- EXERCISE OBJECTIVE -
Produce a faithful copy of every record below, without the pictures.

- DATA EXTRACTS -
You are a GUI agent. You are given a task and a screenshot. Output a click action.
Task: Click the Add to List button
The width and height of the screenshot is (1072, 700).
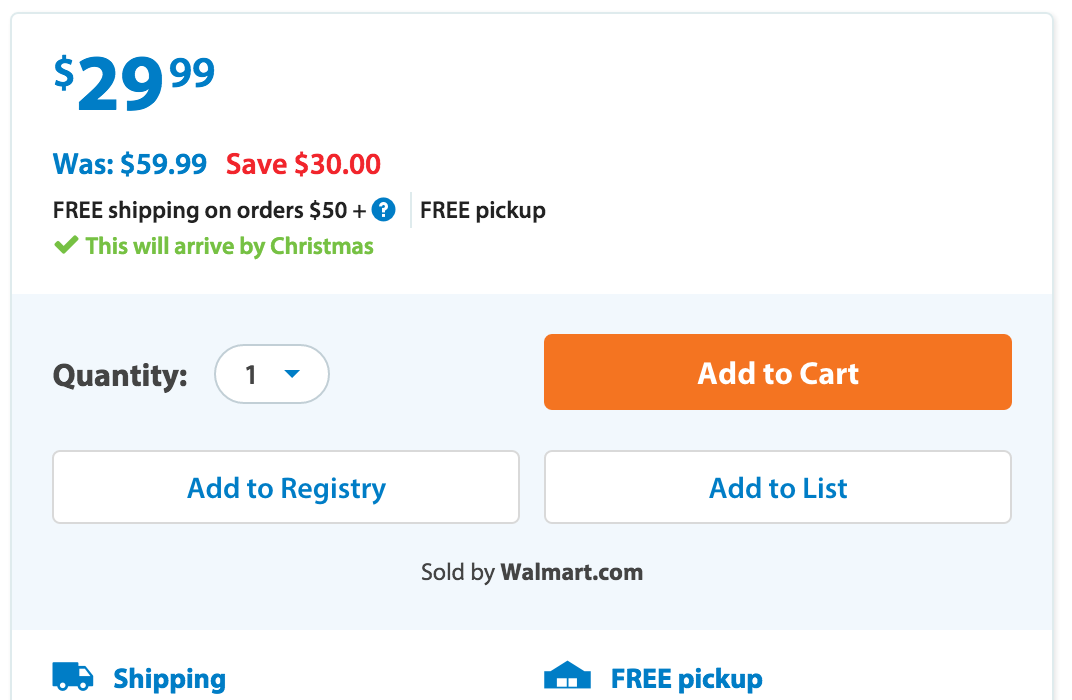click(x=778, y=487)
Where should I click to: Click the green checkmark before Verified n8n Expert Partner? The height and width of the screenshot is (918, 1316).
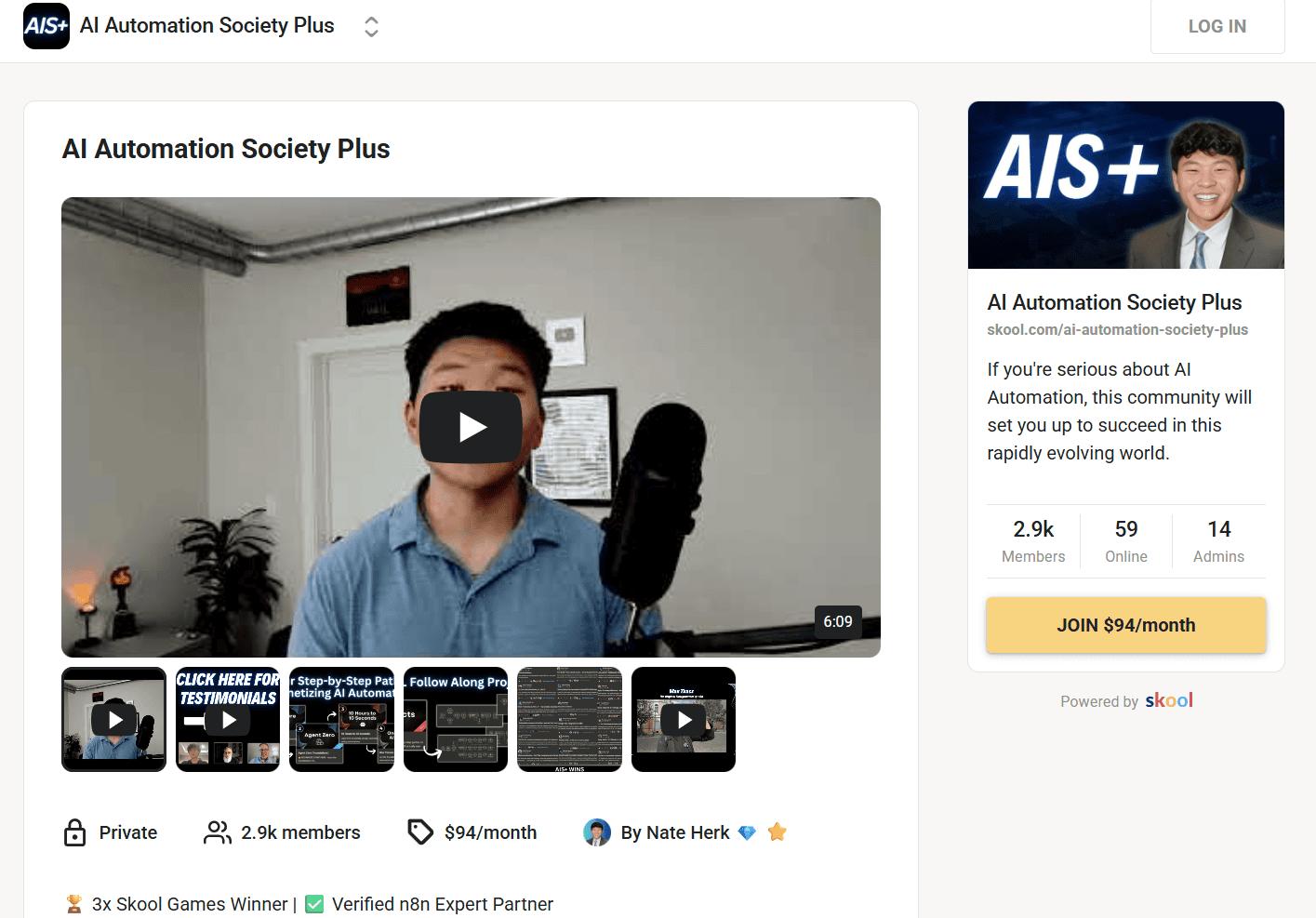(x=313, y=903)
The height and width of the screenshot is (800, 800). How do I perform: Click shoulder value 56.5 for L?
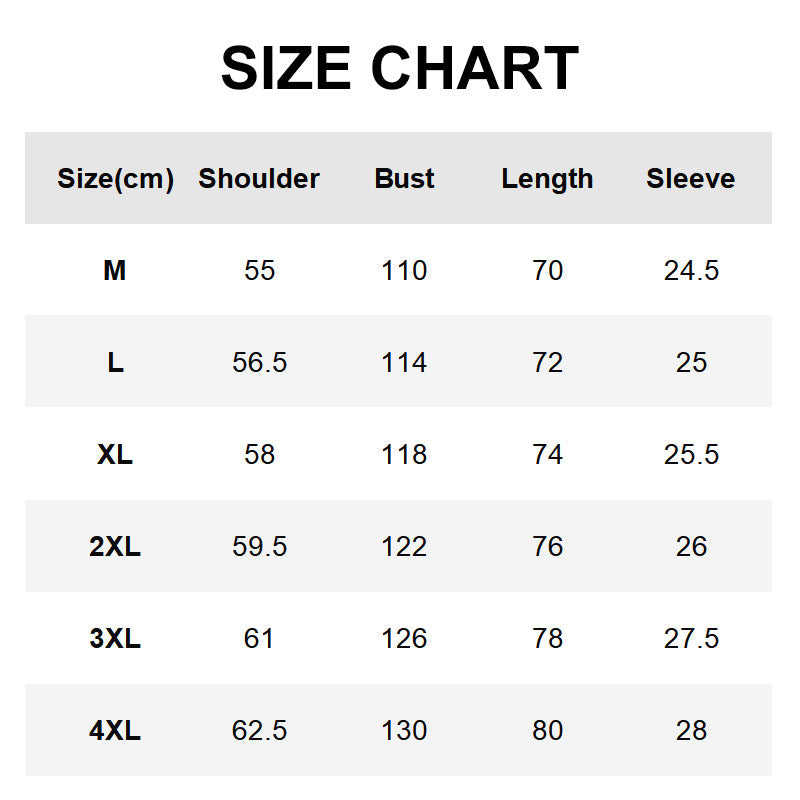tap(260, 363)
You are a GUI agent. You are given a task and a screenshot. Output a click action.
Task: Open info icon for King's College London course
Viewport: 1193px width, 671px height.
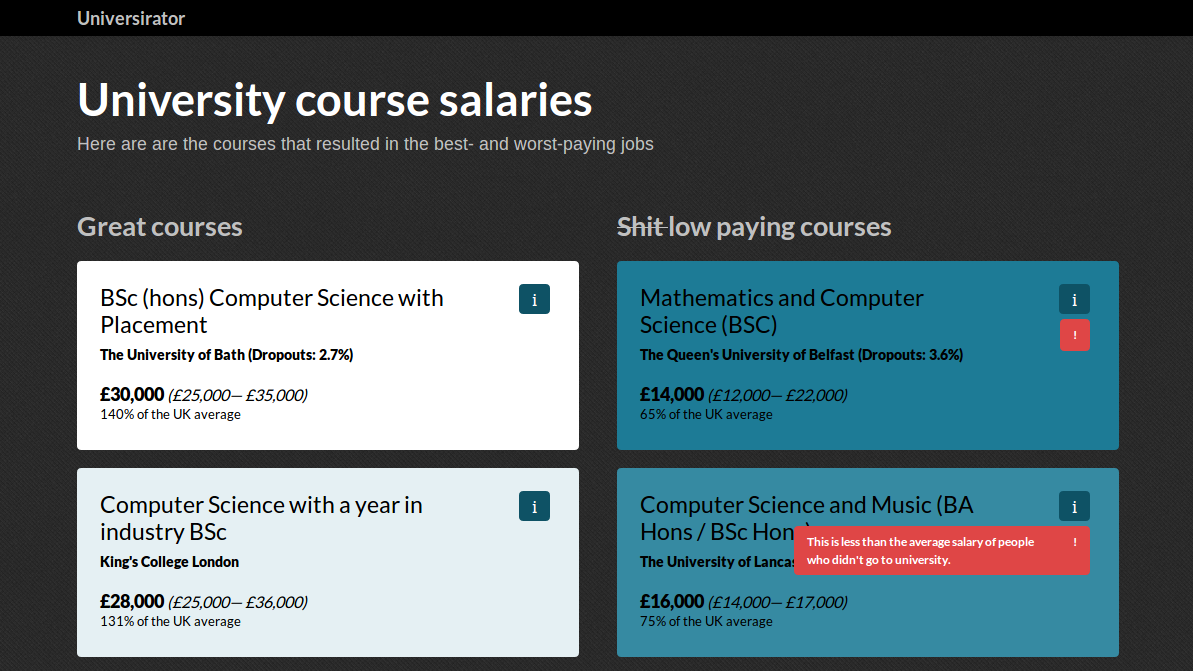tap(534, 506)
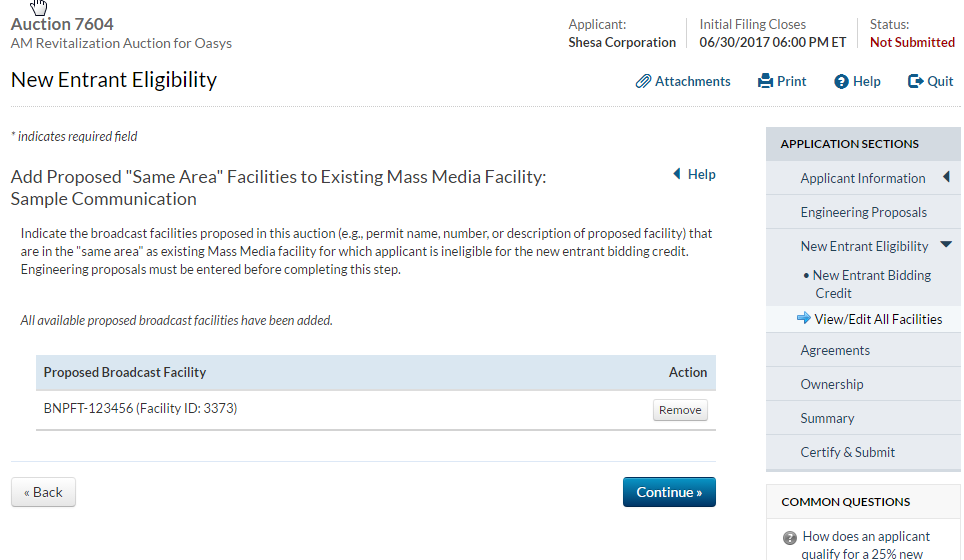The height and width of the screenshot is (560, 964).
Task: Click the Quit exit icon
Action: (915, 81)
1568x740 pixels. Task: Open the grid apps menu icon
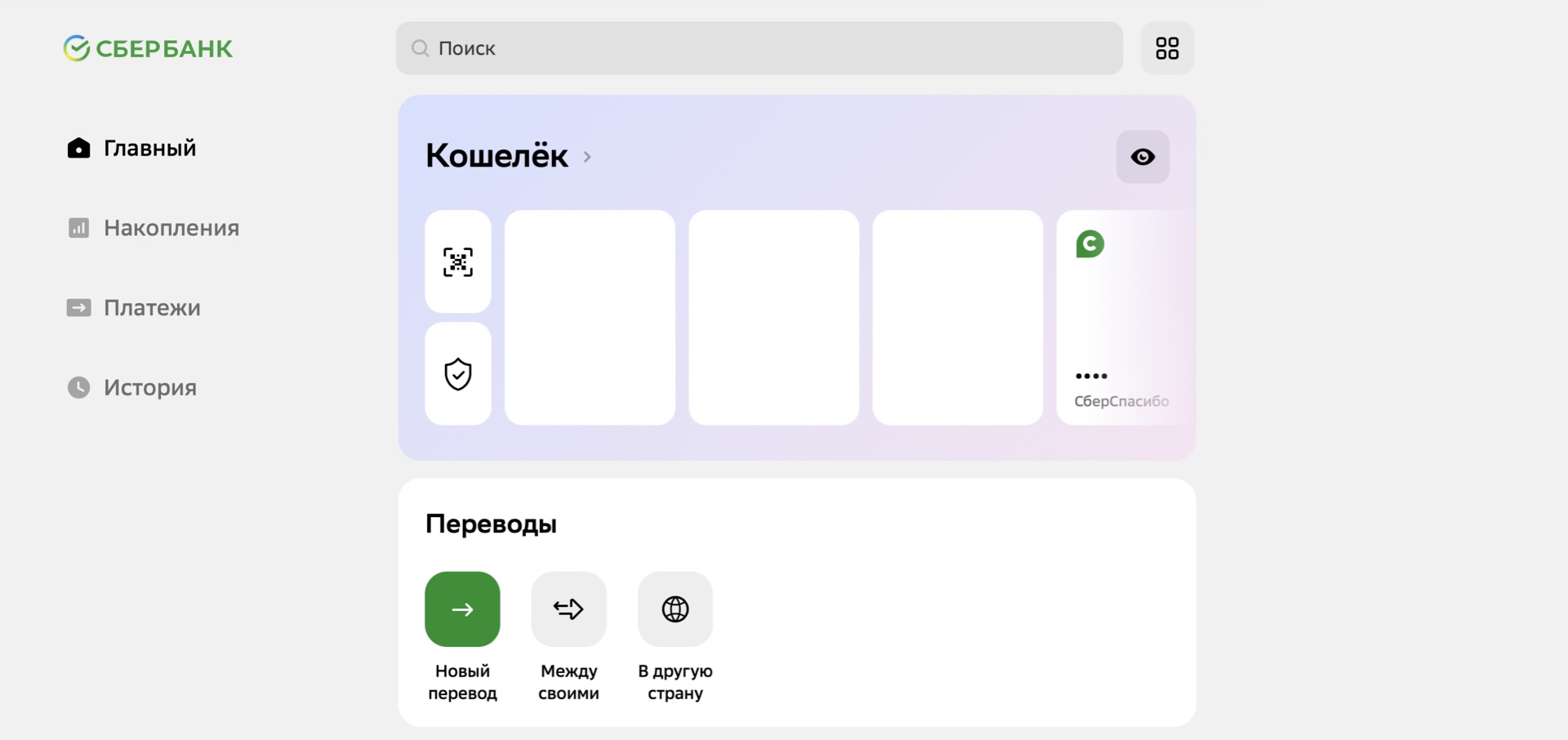(1167, 48)
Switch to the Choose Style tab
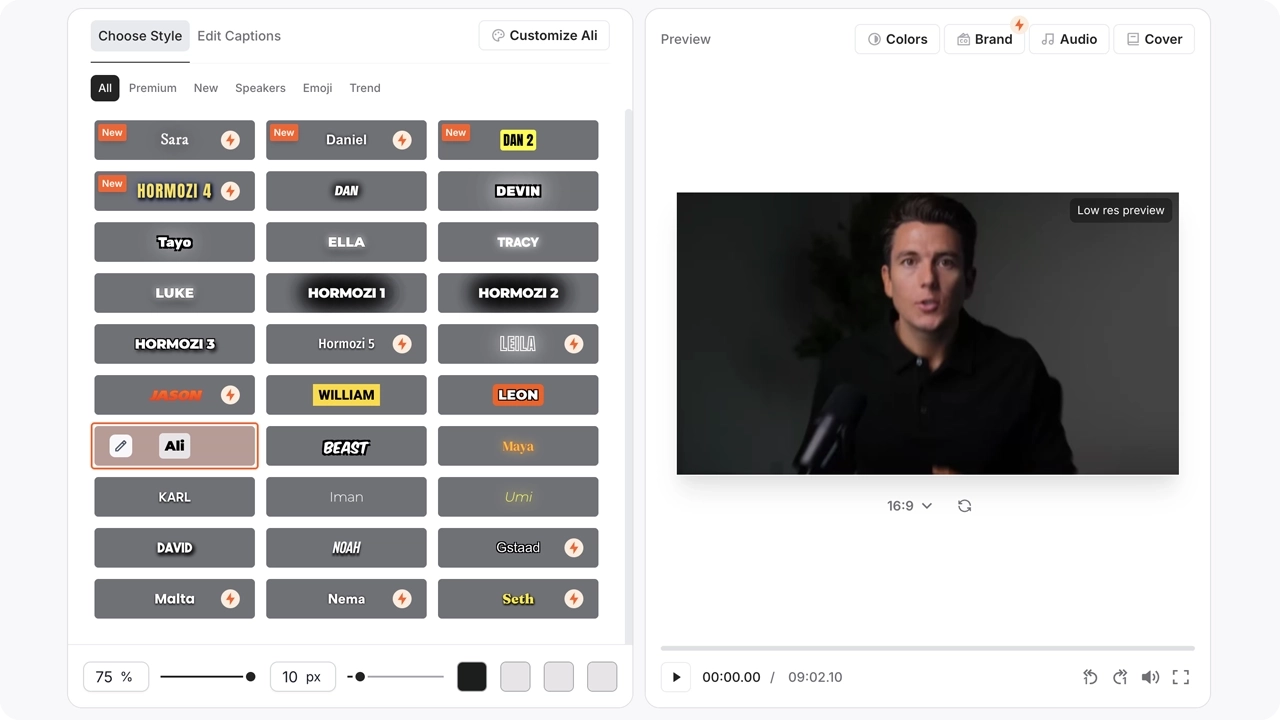This screenshot has height=720, width=1280. pyautogui.click(x=139, y=36)
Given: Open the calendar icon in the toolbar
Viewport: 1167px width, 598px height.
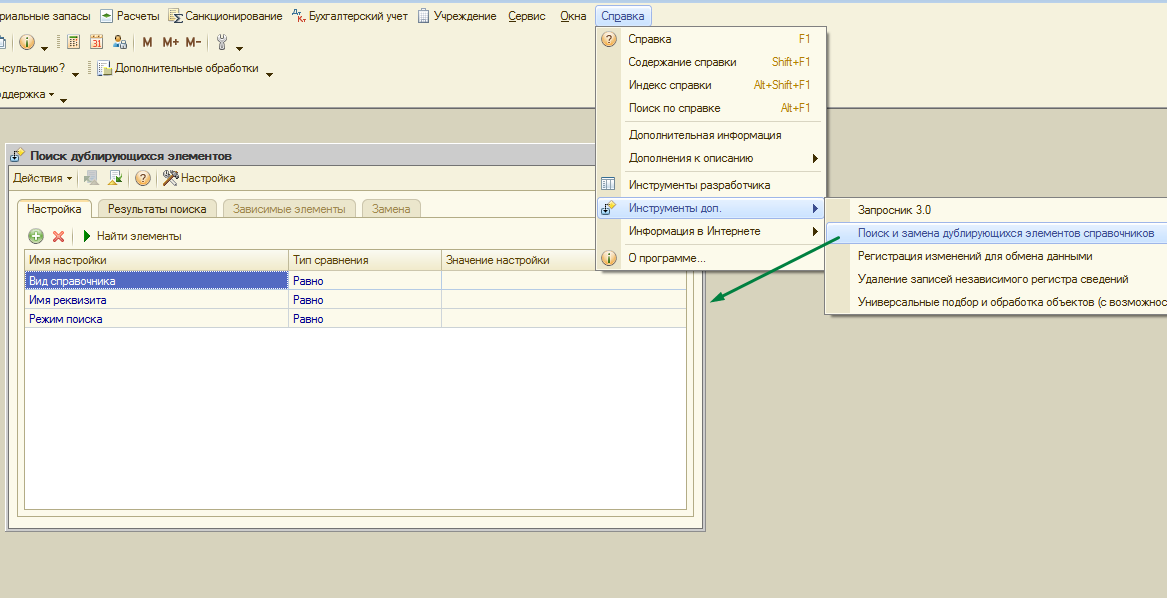Looking at the screenshot, I should pyautogui.click(x=97, y=42).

- OUTPUT FOR THIS TASK -
You are a GUI agent. You are given a task and a screenshot. Output a click action.
Task: Click the Add to List button
The width and height of the screenshot is (1072, 700).
click(x=778, y=487)
Where should I click to: Click the green checkmark before Verified n8n Expert Partner? The height and width of the screenshot is (918, 1316).
(x=313, y=903)
The height and width of the screenshot is (800, 800). How do I perform: Click shoulder value 56.5 for L?
tap(260, 363)
You are a GUI agent. You are given a task and a screenshot. Output a click action.
Task: Open info icon for King's College London course
Viewport: 1193px width, 671px height.
tap(534, 506)
The height and width of the screenshot is (560, 964).
Task: Click the Quit exit icon
Action: (915, 81)
1568x740 pixels. Task: Open the grid apps menu icon
(1167, 48)
Switch to the Choose Style tab
This screenshot has height=720, width=1280. pyautogui.click(x=139, y=36)
Given: Open the calendar icon in the toolbar
Viewport: 1167px width, 598px height.
Looking at the screenshot, I should pyautogui.click(x=97, y=42).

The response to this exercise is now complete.